(Collected data)
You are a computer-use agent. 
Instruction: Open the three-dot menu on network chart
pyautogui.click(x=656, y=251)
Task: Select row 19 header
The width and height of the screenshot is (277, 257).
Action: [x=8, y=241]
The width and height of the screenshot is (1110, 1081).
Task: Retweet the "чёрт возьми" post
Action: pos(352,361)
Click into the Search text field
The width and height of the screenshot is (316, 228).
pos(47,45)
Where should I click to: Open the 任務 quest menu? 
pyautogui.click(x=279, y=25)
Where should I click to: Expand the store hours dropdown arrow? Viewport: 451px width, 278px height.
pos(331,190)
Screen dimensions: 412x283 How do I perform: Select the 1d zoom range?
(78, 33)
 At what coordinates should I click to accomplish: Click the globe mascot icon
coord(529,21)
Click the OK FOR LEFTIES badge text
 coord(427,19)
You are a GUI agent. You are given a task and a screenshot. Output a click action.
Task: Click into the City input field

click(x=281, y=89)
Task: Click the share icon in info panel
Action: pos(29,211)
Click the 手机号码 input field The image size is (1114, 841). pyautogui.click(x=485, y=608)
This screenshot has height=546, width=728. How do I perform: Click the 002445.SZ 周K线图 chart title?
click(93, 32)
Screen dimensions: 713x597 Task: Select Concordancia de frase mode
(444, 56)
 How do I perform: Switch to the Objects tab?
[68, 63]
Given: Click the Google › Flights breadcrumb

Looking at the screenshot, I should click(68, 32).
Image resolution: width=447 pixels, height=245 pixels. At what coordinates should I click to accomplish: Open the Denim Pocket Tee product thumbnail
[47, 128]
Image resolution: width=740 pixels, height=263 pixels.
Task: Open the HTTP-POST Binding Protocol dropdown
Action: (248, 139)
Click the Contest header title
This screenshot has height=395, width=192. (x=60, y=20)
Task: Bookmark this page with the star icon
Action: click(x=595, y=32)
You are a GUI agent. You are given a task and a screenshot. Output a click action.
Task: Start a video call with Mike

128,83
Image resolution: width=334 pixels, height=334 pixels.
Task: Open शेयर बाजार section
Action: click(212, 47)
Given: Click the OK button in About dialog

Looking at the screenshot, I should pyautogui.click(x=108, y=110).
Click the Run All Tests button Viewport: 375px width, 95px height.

— EXERCISE GOAL —
The data must be retyped in full, exactly as it reads.

— THE COMPLETED TASK —
You are a computer-use agent. 
Instruction: Open the three-dot menu on network chart
pyautogui.click(x=656, y=251)
Task: Select row 19 header
The width and height of the screenshot is (277, 257).
Action: [x=8, y=241]
The width and height of the screenshot is (1110, 1081).
Task: Retweet the "чёрт возьми" post
Action: pos(352,361)
Click into the Search text field
The width and height of the screenshot is (316, 228).
pos(47,45)
Where should I click to: Open the 任務 quest menu? 
pyautogui.click(x=279, y=25)
Where should I click to: Expand the store hours dropdown arrow? Viewport: 451px width, 278px height.
pos(331,190)
Screen dimensions: 412x283 How do I perform: Select the 1d zoom range?
(78, 33)
 At what coordinates should I click to accomplish: Click the globe mascot icon
coord(529,21)
Click the OK FOR LEFTIES badge text
 coord(427,19)
You are a GUI agent. You are given a task and a screenshot. Output a click action.
Task: Click into the City input field

click(x=281, y=89)
Task: Click the share icon in info panel
Action: pos(29,211)
Click the 手机号码 input field The image size is (1114, 841). pyautogui.click(x=485, y=608)
This screenshot has height=546, width=728. How do I perform: Click the 002445.SZ 周K线图 chart title?
click(93, 32)
Screen dimensions: 713x597 Task: Select Concordancia de frase mode
(444, 56)
 How do I perform: Switch to the Objects tab?
[68, 63]
Given: Click the Google › Flights breadcrumb

Looking at the screenshot, I should click(68, 32).
Image resolution: width=447 pixels, height=245 pixels. At what coordinates should I click to accomplish: Open the Denim Pocket Tee product thumbnail
[47, 128]
Image resolution: width=740 pixels, height=263 pixels.
Task: Open the HTTP-POST Binding Protocol dropdown
Action: (248, 139)
Click the Contest header title
This screenshot has height=395, width=192. (x=60, y=20)
Task: Bookmark this page with the star icon
Action: click(x=595, y=32)
You are a GUI agent. You are given a task and a screenshot. Output a click action.
Task: Start a video call with Mike

128,83
Image resolution: width=334 pixels, height=334 pixels.
Task: Open शेयर बाजार section
Action: click(212, 47)
Given: Click the OK button in About dialog

Looking at the screenshot, I should pyautogui.click(x=108, y=110).
Click the Run All Tests button Viewport: 375px width, 95px height.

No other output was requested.